I sostenitori delle carceri a scopo di lucro affermano che per le società private è più economico gestirle rispetto al governo, sostenendo che è più facile annullare i contratti e vi sono maggiori incentivi per fornire un servizio migliore. Questo porta a migliori condizioni di vita e una reintroduzione più efficace degli incarcerati nella società, con l’obiettivo finale di ridurre la recidiva.

Il gruppo di difesa Worth Rises non è d’accordo.

Giovedì il gruppo ha pubblicato un rapporto che descrive in dettaglio circa 4.100 società che traggono profitto dalle carceri del paese. Per la prima volta, ha identificato le società che supportano il lavoro penitenziario direttamente o attraverso le loro catene di approvvigionamento. Il gruppo ha inoltre raccomandato di disinvestire da oltre 180 società quotate in borsa e società di investimento.

“L’industria dietro l’incarcerazione di massa è più grande di quanto molti apprezzino. Così è il danno che causano e il potere che esercitano”, ha dichiarato Bianca Tylek, fondatrice e direttrice del gruppo.

“Sfruttano e abusano delle persone con conseguenze devastanti”, ha detto Tylek. “Certo, non sono unilateralmente responsabili dell’incarcerazione di massa, ma fanno parte dell’ecosistema che lo sostiene.”

Il rapporto include i venditori che immagazzinano commissari con detersivo per bucato Cup Noodles e Tide, insieme a fornitori di servizi sanitari convenuti che sono stati citati in giudizio per aver fornito una copertura limitata o inadeguata a quelli dietro le sbarre.

Ci sono aziende come Smith & Wesson che producono dispositivi di protezione per agenti di correzione e che fornisce bracciali elettronici alla caviglia. Altri nomi familiari, come Stanley Black & Decker, hanno intere unità dedicate alla produzione di accessori per le porte della prigione.

Anche i prigionieri lavorano, realizzando di tutto, dalle targhe ai giubbotti e materassi per armature. In California, alcuni servono anche come vigili del fuoco. Ma in alcuni luoghi, le persone incarcerate sono impiegate da grandi aziende come la 3M con base in Minnesota.

Fatturati come un’alternativa economica all’outsourcing straniero, i detenuti hanno anche fornito beni a Starbucks, Victoria’s Secret e Whole Foods, scatenando un tumulto che ha provocato l’abbandono di molte grandi aziende.

Alcuni prigionieri lasciano i loro blocchi per fare lavori nella comunità, come i fast food. Le imprese di proprietà statale sono anche spuntate attorno alle massicce industrie del lavoro penitenziario, comprese alcune con nomi quasi comici, come i prodotti Big House in Pennsylvania e Rough Rider Industries nel Nord Dakota.

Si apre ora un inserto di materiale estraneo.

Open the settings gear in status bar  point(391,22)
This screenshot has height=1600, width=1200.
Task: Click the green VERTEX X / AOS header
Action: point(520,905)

Mentre alcuni lavori potrebbero pagare un salario minimo come richiesto dalla legge federale per i prodotti che entrano nel commercio interstatale, la retribuzione da portare a casa dei lavoratori nelle industrie correzionali può essere inferiore al 20% del loro salario dichiarato dopo il pignoramento di vitto e alloggio, restituzione, e altri costi.

Nel frattempo, le società private commercializzano cataloghi pieni di prodotti da bloccare. Un sito Web pubblicizza una serie di articoli bondage costosi: cinture in pelle per 267 dollari, cavigliere per 144 dollari e una catena in metallo con le manette che costano 76,95 dollari.

Un’azienda dell’Alabama commercializza sistemi di video sotto una cabina telefonica con il volto di una donna anziana con gli occhiali mostrata sul monitor all’interno. Accanto si legge lo slogan: “Tieni le torte dello stinco della nonna lontano dalla tua struttura.”

Bobby Rose, uno dei ricercatori del rapporto, ha scontato 24 anni nelle carceri dello stato di New York, dove ha trascorso molto tempo a pensare al ruolo del denaro nel sistema legale americano.

Ma rimase scioccato nell’apprendere quante società di spicco erano coinvolte e quanto si guadagnava non solo da quelle dietro le sbarre, ma anche dalle loro famiglie – un concetto particolarmente toccante durante la pandemia.

Pensa ancora agli amici rimasti in prigione – due dei quali hanno ceduto al COVID-19. “Sento”, ha detto, “che alcune di queste aziende che hanno davvero beneficiato potrebbero aver fornito disinfettante o addirittura dato sapone gratis”, ha concluso.